■ **Problem statement**: Could you output each record below exactly as it stands and leave the pictures out?

■ **Records shown**:
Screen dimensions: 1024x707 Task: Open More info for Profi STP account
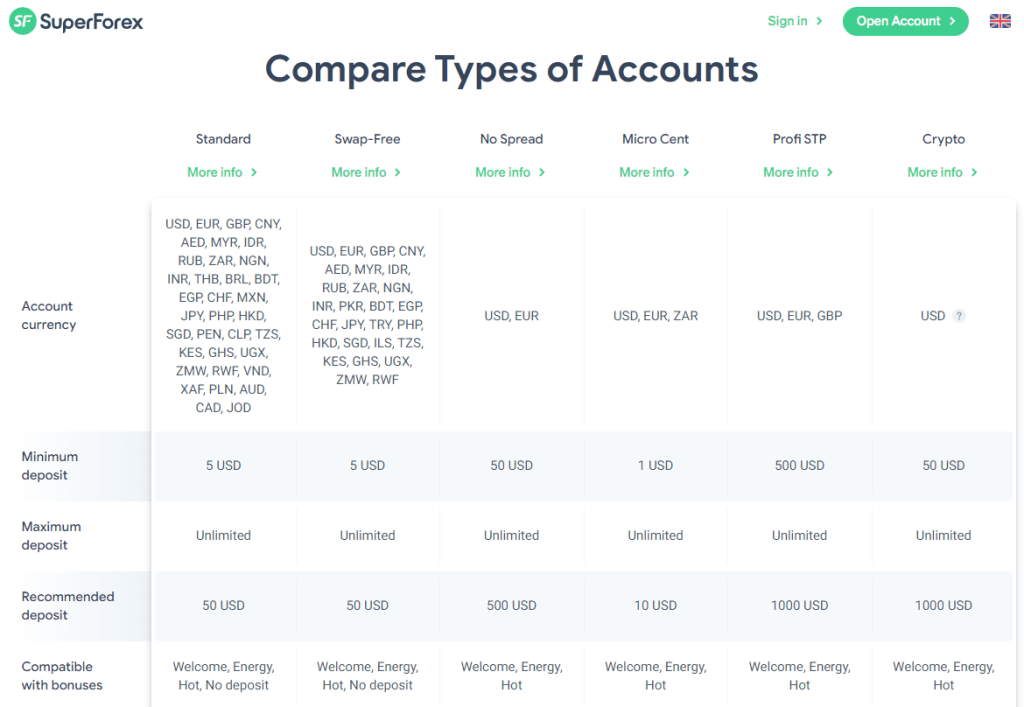799,172
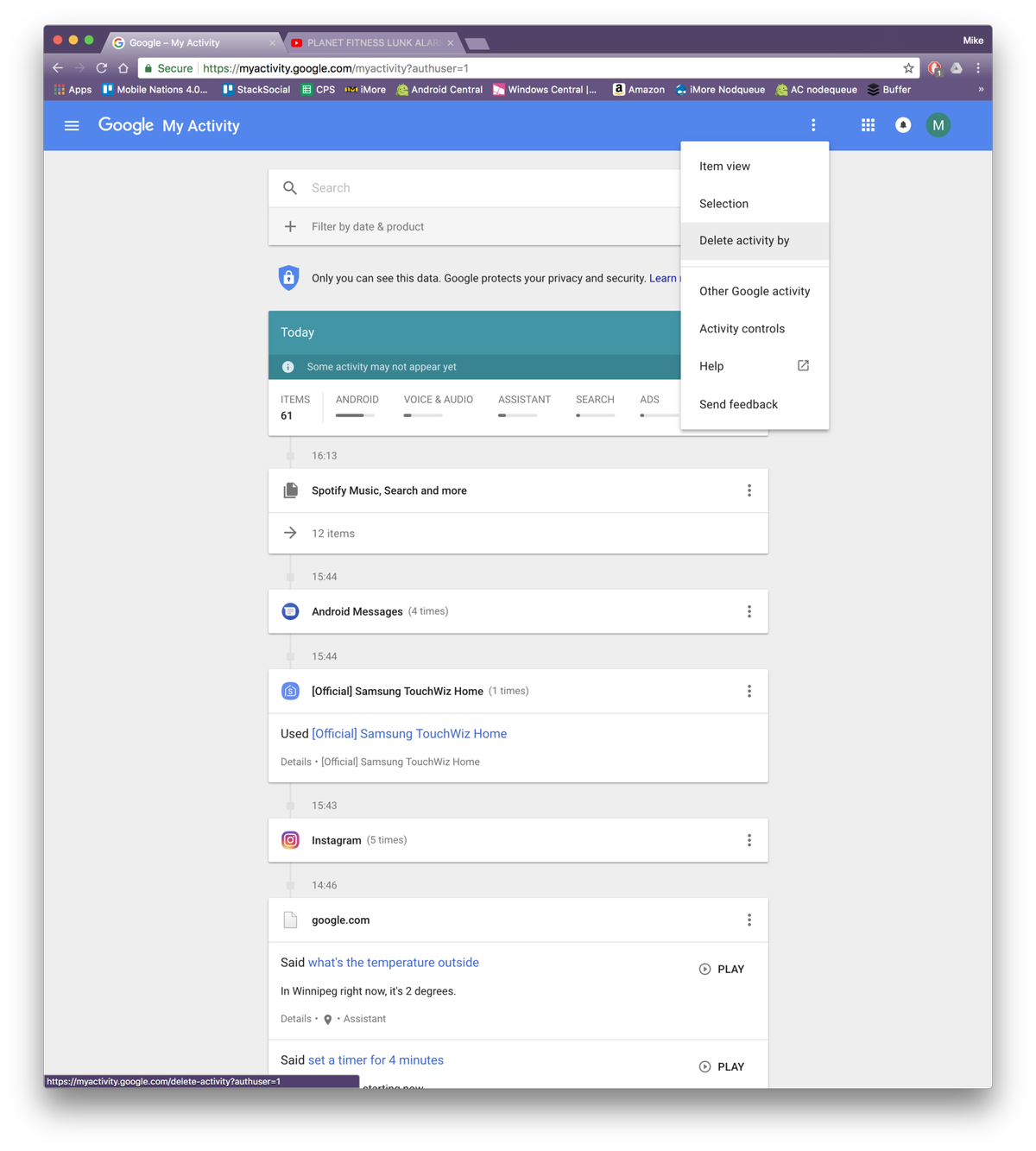Screen dimensions: 1036x1151
Task: Open the Mike account avatar menu
Action: (x=938, y=124)
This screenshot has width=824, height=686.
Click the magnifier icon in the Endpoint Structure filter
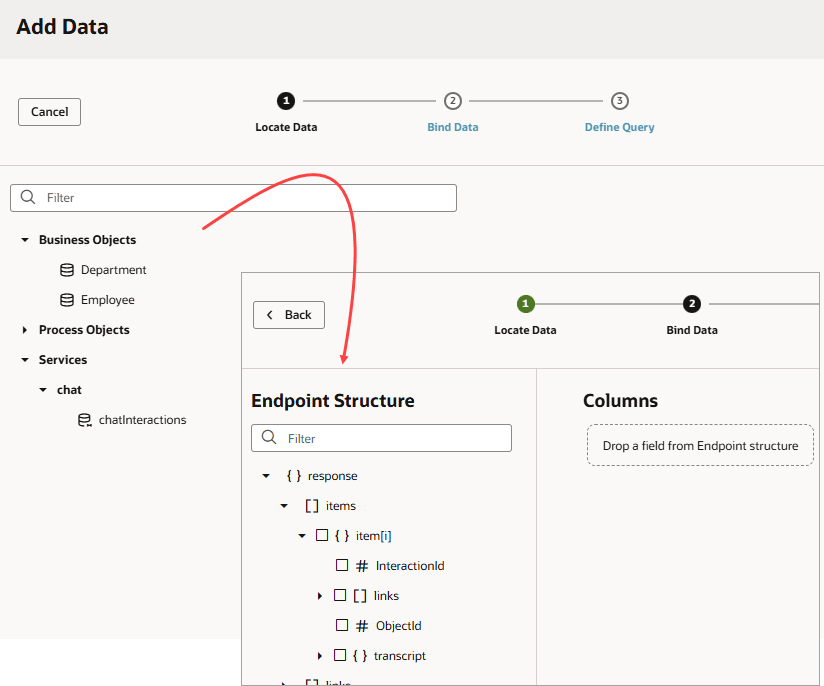268,437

■ **Reply to the exercise**:
Screen dimensions: 1024x707 Task: Open More info for Profi STP account
799,172
Screen dimensions: 1036x1151
Task: Open the Mike account avatar menu
Action: (x=938, y=124)
This screenshot has width=824, height=686.
Click the magnifier icon in the Endpoint Structure filter
268,437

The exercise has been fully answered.